In a report from Damascus in the Times last week, Neil MacFarquhar quoted Sayyid Abu Murtadah al-Yasiri, an Iraqi exile and cleric who fled Najaf twenty-three years ago, after his own religious mentor, the grand ayatollah, was murdered by Saddam’s men. Al-Yasiri said, “We are happy to be rid of injustice, but we fear the Americans’ intentions.” The lifting of that fear, and of similar fears throughout the Middle East, must be a priority.

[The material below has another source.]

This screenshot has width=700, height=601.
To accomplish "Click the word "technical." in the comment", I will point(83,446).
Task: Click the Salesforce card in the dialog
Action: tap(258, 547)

America’s list of responsibilities in Iraq hardly ends with military conquest, and it leaves little room for adventuring. Tens of thousands of soldiers will need to remain in Iraq long enough to prevent civil unrest or even civil war, while being vigilant against snipers, terror attacks, and guerrilla reprisals like last Thursday’s suicide bombing in Baghdad. Food, water, electricity, medicine, and other resources will need to be rapidly distributed. The production and flow of oil, the source of Iraqi wealth, will need to be maintained in a way that does not imply an occupier’s exploitation. And then there is the question of helping to build a free state on the rubble of tyranny. To stage-manage a hasty election of surrogates and then beat a fast retreat would confirm suspicions of American inconstancy no less than the rapid elevation of Halliburton, Bechtel, and Exxon Mobil as the titans of Iraqi industry.

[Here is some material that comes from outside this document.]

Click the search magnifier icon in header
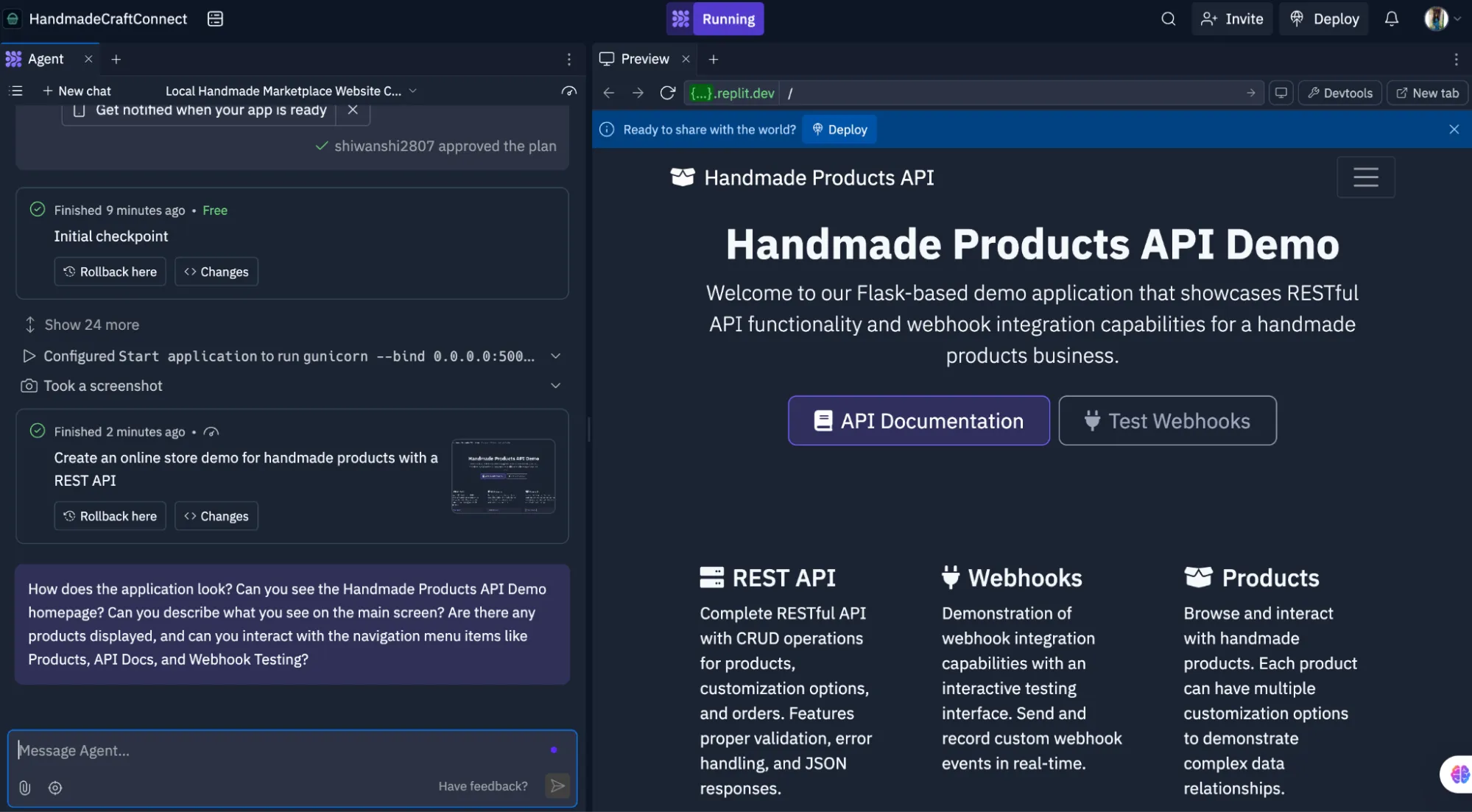1472x812 pixels. pyautogui.click(x=1168, y=19)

Amid the celebrations and the darker scenes of death and looting, the indelible image and photo op of the fall of Baghdad was the toppling of Saddam’s statue on Firdos Square, an image that could not fail to echo the destruction of similarly forbidding icons in Moscow more than a decade ago. And yet that resonance should be deep and instructive: the initial fireworks blast of promise in Moscow soon settled down into years of painful transformation. In some of the states of the former Soviet Union, autocrats still reign. “When smashing monuments,” the Polish Holocaust survivor and satirist Stanislaw Lec once remarked, “save the pedestals—they always come in handy.” If the world is to escape such dark prophecies, the Bush Administration will have to demonstrate the political skills to master a project it famously disdained: nation-building. To help create a liberal state following a military invasion is an enormously radical, and delicate, project. Here the prize is not power but something more elusive—legitimacy. There are many ways for the United States to press the case for peace and political reform in the Middle East. A doctrine of permanent revolution, however, brings to mind no analogies in history to comfort us. The phrase is Trotsky’s, and the precedent is catastrophe.